Estamos en el último tercio del siglo XX y esta práctica no sólo no ha desaparecido (se elimina directa y fríamente aun «mensajero-corresponsal» de guerra en Nicaragua o en Uganda), sino que se ha enriquecido además con refinados métodos de represión y censura que van desde la desaparición «por las buenas», y sin más explicaciones (por ejemplo, en Argentina), hasta las presiones políticas y empresariales más sutiles, que terminan en una práctica «bonita y digerible»: la autocensura.

Pero la profesión periodística no está considerada como una de las más peligrosas del mundo y con un índice de mortandad a causa de infartos de los más elevados sólo porque la tarea de informar entrañe riesgos físicos. A la amenaza de las balas de grandes señores, facciones en guerra, terroristas izquierdistas, ultras o mafiosos, hay que añadir las presiones del poder político e ideológico establecidos, los sobornos de grupos económicos y el marcaje y acciones del poder judicial, que amenaza en muchos casos con legislaciones especiales la libertad de acción del periodista en el cumplimiento de su tares profesional.

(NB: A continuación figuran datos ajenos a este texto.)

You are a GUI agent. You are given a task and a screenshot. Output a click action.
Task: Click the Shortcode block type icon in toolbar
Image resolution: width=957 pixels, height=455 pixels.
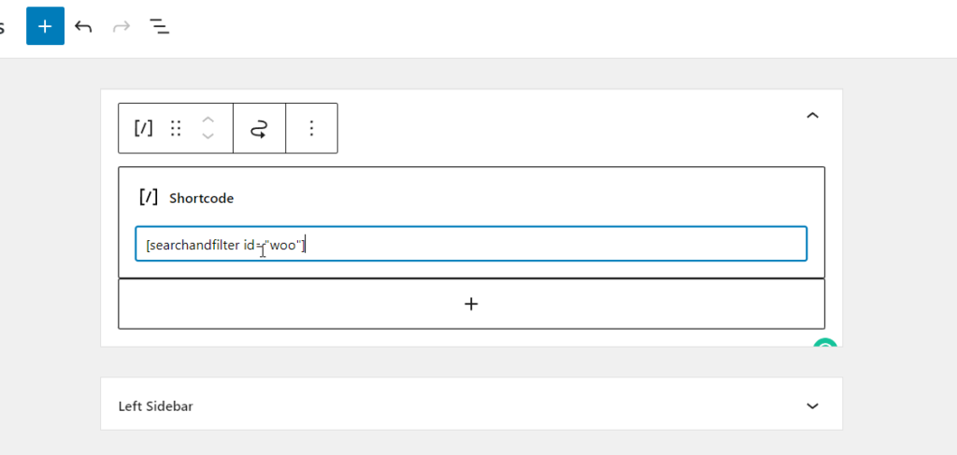pyautogui.click(x=143, y=128)
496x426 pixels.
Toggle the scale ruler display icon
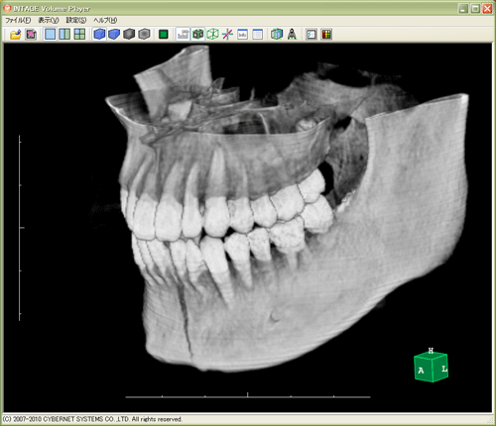tap(183, 34)
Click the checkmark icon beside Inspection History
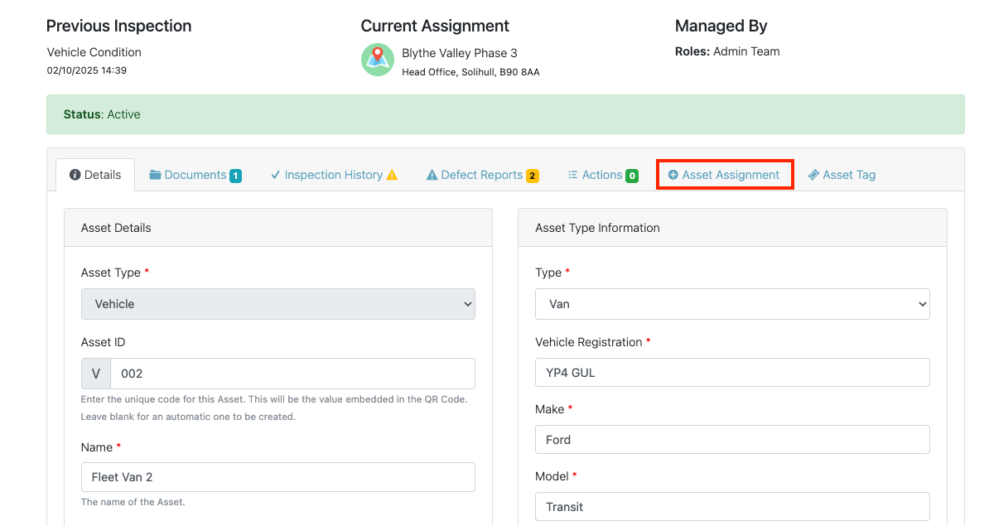Image resolution: width=989 pixels, height=526 pixels. (x=275, y=175)
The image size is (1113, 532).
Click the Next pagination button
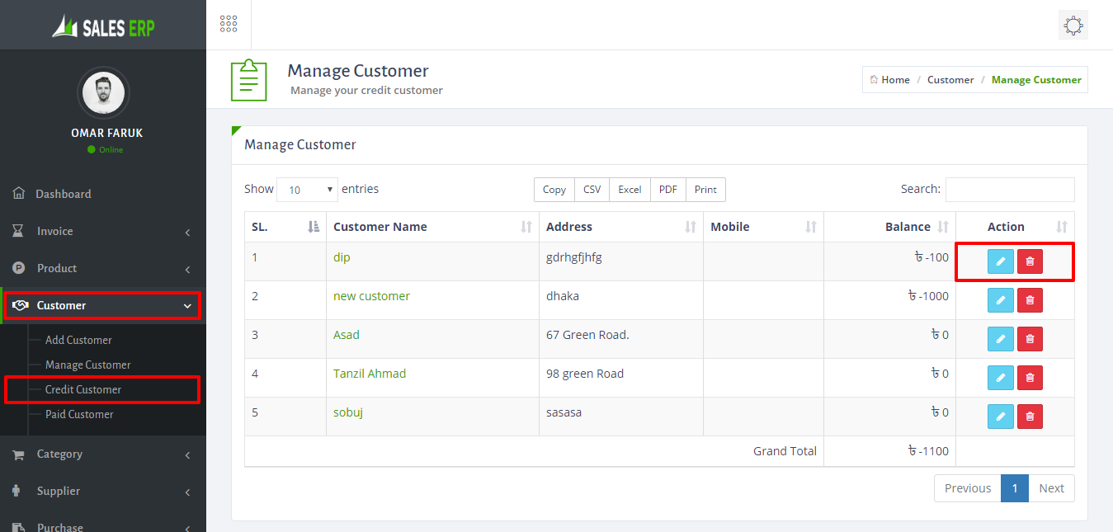(x=1051, y=488)
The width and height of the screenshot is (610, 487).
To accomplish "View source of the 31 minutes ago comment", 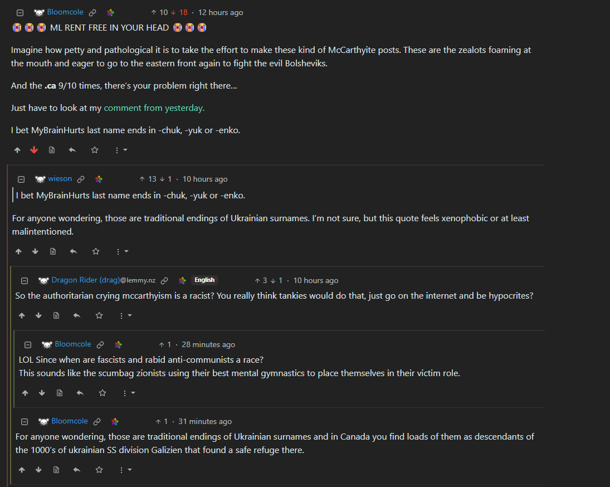I will click(x=56, y=470).
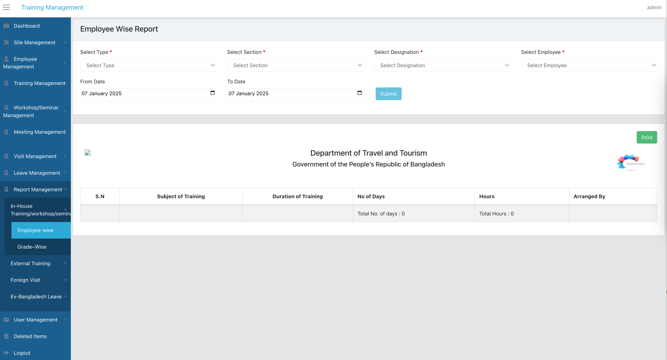Viewport: 667px width, 360px height.
Task: Click the Dashboard gauge icon
Action: pos(6,26)
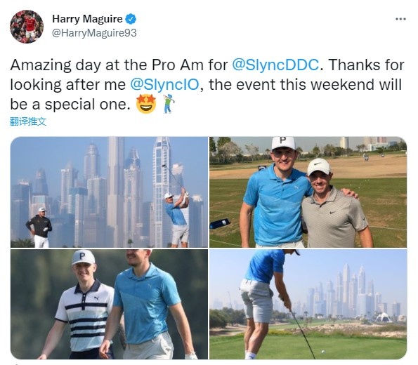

De todos estos ataques a la libertad de expresión -porque un ataque a un informador es naturalmente un ataque a la libertad de expresión, aunque las consecuencias las sufran de inmediato personas concretas- hablarán en el programa de hoy de La Clave después de la proyección de la película El cuarto poder, de Richard Brooks, Juan Luis Cebrián, director de EL PAIS; Alfonso Rojo, reportero de Cambio 16, Peter Van Loyen, de la televisión alemana; Remar Springmenn, redactor de un diario suizo; Carsten Moser, redactor jefe de Stern, y Myron A. Farber, redactor del New York Times.